Perché Jenkins avvertiva la disperata frenesia nella mente della creatura d’ombra, la frenesia del terrore più abietto provocato dall’odio dell’uomo che avanzava verso la chiazza indistinta e viva, che sbavava e soffiava e ringhiava nel buio. Il terrore più abietto e la necessità più disperata… la necessità di trovare qualcosa, di ricordare qualcosa.

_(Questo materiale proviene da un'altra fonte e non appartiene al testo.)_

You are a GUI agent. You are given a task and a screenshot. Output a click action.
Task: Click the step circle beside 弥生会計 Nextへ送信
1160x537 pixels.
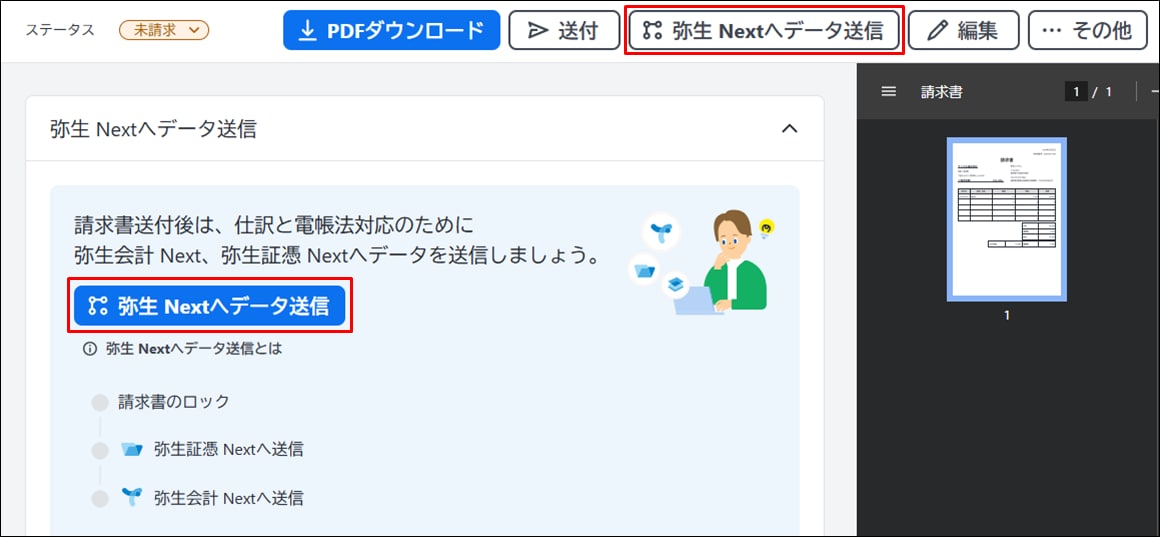[x=100, y=498]
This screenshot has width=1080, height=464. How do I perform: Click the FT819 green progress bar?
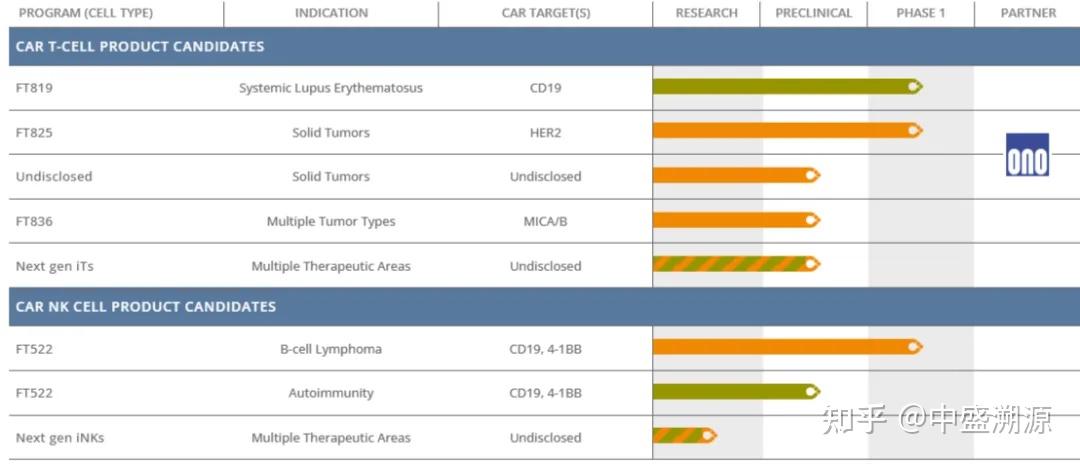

L’uomo era ormai vicinissimo all’ombra, avanzava camminando sicuro ed eretto… un uomo dal corpo fragile e dai pugni ridicoli… e dal coraggio smisurato. Coraggio, pensò Jenkins, tanto coraggio da sfidare perfino l’inferno, da scendere nel pozzo delle anime e attraversare il regno delle tenebre per gridare una parolaccia di scherno allo stesso custode dei dannati.

E poi la creatura d’ombra trovò quel che cercava… seppe qual era la cosa da fare. Jenkins avvertì l’ondata di sollievo che pervase il corpo della creatura, udì la cosa, in parte parole, in parte simboli, in parte pensiero, ch’essa eseguì. Come una formula magica, come un rito propiziatorio, come un incantesimo, ma solo in parte. Un esercizio mentale, un pensiero che prendeva possesso del corpo, di ogni fibra del corpo… questa definizione era più vicina alla verità.

Perché non si trattava di un vuoto incantesimo, ma di qualcosa di più. Era qualcosa che funzionava.

E funzionò.

La creatura svanì. Svanì e se ne fu andata… fuori del mondo.

Non c’era più alcun segno della sua esistenza, non c’era una sola vibrazione del suo essere. Come se essa non fosse mai esistita.

E la cosa che aveva detto, la cosa che aveva pensato? Era così, ricordava. Era così…

Jenkins si trattenne in tempo. La cosa era impressa nel suo cervello e lui sapeva, conosceva le parole e il pensiero e l’intonazione esatta… ma non doveva usarla, doveva dimenticarla, doveva tenerla nascosta, celata.